A new ransomware operator called Chaos has launched a wave of intrusions impacting a wide range of sectors, Cisco Talos has reported.
Victims have been predominantly based in the US, with some in the UK, New Zealand India, according to the actor’s data leak site.
Targeting appears to be opportunistic and does not focus on any specific verticals. However, Chaos is focused on “big-game hunting” and uses double-extortion tactics.
In one incident observed by Cisco, the group adopted a novel negotiation strategy, offering an extra ‘reward’ for making payment to the attackers, or additional ‘punishment’ for resisting demands, including the threat of a distributed denial-of-service (DDoS) attack.
“The Chaos ransomware actor is a recent and concerning addition to the evolving threat landscape, having shown minimal historical activity before the current wave of intrusions,” the researchers wrote in a blog dated July 24.
Group Declares Independence from Governments
The ransomware-as-a-service (RaaS) outfit, which emerged in February 2025, is actively promoting its cross-platform ransomware software on the dark web Russian-speaking cybercriminal forum Ransom Anon Market Place (RAMP) and is seeking collaboration with affiliates.
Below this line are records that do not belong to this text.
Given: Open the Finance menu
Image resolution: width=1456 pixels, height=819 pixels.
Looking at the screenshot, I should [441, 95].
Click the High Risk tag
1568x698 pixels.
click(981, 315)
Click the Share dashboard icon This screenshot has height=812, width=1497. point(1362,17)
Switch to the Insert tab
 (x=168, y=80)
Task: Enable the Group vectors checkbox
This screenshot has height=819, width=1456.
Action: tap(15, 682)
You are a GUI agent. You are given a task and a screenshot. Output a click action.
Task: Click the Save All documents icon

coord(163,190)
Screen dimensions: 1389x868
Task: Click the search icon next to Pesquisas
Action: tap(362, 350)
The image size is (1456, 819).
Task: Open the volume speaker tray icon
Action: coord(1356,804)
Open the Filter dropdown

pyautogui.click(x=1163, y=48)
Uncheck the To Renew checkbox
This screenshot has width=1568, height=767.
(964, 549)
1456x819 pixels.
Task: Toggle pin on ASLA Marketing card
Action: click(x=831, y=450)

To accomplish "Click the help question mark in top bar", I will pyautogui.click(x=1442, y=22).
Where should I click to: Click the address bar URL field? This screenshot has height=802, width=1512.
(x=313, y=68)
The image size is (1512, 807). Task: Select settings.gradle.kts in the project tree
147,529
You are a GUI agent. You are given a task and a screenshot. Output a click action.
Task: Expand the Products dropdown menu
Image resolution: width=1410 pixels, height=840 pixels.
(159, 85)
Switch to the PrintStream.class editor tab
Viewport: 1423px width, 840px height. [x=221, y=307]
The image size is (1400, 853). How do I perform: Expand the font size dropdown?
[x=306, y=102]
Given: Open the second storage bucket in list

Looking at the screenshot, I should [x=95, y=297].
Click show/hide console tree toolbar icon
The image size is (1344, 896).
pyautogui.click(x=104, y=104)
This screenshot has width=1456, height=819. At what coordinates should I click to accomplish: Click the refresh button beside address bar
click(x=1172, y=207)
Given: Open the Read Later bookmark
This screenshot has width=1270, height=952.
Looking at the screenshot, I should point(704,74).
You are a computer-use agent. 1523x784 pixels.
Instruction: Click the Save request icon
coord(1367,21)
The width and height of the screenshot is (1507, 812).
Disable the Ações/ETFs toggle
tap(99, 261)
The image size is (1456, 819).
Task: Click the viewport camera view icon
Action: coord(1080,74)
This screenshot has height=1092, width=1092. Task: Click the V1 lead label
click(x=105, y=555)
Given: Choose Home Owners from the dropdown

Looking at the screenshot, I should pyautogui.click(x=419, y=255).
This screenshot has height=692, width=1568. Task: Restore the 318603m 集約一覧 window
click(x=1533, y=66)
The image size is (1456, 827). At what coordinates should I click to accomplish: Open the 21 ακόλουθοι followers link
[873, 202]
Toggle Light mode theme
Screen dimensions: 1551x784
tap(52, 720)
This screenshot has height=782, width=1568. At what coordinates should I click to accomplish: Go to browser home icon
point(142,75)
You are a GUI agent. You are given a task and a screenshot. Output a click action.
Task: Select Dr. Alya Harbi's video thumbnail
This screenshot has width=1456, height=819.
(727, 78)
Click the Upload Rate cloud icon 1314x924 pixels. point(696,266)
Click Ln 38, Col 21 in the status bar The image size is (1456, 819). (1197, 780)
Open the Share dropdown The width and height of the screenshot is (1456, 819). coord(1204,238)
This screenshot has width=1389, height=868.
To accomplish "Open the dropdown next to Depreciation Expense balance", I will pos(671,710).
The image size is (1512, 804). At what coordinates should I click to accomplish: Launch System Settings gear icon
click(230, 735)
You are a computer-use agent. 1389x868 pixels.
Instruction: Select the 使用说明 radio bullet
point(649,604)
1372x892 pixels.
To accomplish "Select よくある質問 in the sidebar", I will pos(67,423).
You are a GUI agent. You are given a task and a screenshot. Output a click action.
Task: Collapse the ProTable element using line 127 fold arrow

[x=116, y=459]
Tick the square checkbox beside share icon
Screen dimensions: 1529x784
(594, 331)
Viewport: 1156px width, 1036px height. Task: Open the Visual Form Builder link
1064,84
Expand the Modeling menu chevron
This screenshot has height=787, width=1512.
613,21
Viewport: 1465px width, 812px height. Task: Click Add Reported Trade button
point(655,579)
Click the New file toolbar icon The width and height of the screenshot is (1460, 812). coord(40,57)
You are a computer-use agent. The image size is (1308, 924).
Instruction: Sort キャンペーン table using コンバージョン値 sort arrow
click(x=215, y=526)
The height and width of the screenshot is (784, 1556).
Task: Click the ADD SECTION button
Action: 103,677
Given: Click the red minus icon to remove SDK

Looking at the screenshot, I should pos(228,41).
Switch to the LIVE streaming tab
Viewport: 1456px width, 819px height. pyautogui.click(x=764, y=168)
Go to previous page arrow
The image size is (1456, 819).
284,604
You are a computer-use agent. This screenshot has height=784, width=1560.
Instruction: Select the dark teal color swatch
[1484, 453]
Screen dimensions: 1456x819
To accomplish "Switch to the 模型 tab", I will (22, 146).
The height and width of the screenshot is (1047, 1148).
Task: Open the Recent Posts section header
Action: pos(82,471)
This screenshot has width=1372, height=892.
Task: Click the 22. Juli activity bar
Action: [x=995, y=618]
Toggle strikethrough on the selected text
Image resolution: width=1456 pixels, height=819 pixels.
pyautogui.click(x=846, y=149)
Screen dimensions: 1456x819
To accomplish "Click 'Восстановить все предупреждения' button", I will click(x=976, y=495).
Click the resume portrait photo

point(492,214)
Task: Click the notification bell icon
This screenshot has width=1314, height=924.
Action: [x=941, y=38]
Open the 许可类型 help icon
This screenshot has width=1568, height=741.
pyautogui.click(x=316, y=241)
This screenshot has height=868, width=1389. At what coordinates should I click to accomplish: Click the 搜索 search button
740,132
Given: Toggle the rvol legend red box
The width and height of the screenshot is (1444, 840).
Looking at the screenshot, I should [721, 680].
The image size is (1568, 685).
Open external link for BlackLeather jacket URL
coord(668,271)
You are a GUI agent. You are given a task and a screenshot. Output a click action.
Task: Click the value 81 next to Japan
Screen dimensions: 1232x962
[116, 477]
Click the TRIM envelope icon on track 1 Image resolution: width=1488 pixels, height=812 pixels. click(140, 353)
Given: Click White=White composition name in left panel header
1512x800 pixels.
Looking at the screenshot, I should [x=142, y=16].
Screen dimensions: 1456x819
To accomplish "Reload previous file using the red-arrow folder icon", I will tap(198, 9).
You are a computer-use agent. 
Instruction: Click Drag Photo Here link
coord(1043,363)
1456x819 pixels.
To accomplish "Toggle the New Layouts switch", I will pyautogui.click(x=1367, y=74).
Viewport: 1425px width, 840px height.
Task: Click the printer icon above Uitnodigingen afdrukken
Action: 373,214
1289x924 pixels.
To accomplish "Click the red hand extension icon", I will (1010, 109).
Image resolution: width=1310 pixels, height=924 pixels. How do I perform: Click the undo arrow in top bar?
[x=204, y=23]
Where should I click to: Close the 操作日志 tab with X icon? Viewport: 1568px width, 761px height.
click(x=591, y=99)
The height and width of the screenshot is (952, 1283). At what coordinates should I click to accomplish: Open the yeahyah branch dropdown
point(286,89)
The group has explicitly stated that it avoids collaborating with BRICS/CIS countries, which includes Russia, hospitals and government entities.
Chaos’ ransomware encryption is compatible with Windows, ESXi, Linux and NAS systems, with features such as individual file encryption keys, rapid encryption speeds and network resource scanning.
This new gang is not connected to the variants produced by the Chaos ransomware builder tool or its developers.
The researchers assessed with moderate confidence that Chaos is likely formed by former members of the BlackSuit/Royal gang. This assessment is based on similarities in the ransomware’s encryption methodology, ransom note structure and the toolset used in the attacks.
Use of Voice-Based Social Engineering
Chaos has been observed gaining initial access to victim networks through social engineering, involving a mix of email and voice phishing.
The attacker initially floods the target with spam emails, encouraging them to contact the threat actor via a telephone call.
When the victim reaches out, the threat actor impersonates an IT security representative who advises them to launch a built-in remote assistance tool on their Windows machine, specifically Microsoft Quick Assist, and instructs them to connect to the actor’s session.
Once access is gained, the attacker undertakes post-compromise discovery and reconnaissance, such as network configuration details and running processes.
A number of scripts and commands are then executed to prepare the environment for the download and execution of malicious files and to connect to a command and control (C2) server.
Legitimate remote monitoring and management (RMM) tools such as AnyDesk and ScreenConnect are used to establish persistence. The actor also uses the net[.]exe utility to reset the passwords of the enumerated domain user accounts in the victim network.
PowerShell event logs are deleted on the victim’s machine to evade security controls, and the attackers also attempt to uninstall security or multi-factor authentication (MFA) applications.
The actor has been observed using GoodSync, a legitimate and widely used file synchronization and backup software, to extract the data from the victim’s machine.
A command is used to filter the files that are exfiltrated, possibly to avoid large or sensitive files that may trigger detection.
The ransomware performs selective encryption on the targeted files on the victim machines by encrypting specific portions of the files, enhancing the speed of the encryption. It appends “.chaos” file extensions to the encrypted files on the victim machine.
Negotiation Strategy Using Extra Incentives
In a case observed by Cisco, the actor demanded ransom amount of $300,000 through the victim communication channel.
If the victim paid the demand, the actor promised to provide a decryptor application for targeted environments, along with a detailed report of the penetration test conducted on the victim’s environment.
They also assured the victim that the stolen data will not be disclosed and will be permanently deleted, ensuring that they will not conduct repeated attacks.
However, the threat actor made extra threats if the ransom demand was not paid. They threatened to disclose their stolen data and conduct a DDoS attack on all the victim’s internet-facing services. In addition, they threatened to spread news of the data breach to competitors and clients.
“The Chaos ransomware ransom note shares a similar theme and structure to Royal/BlackSuit, including a greeting, references to a security test, double extortion messaging, assurances of data confidentiality and an onion URL for contact,” the researchers added.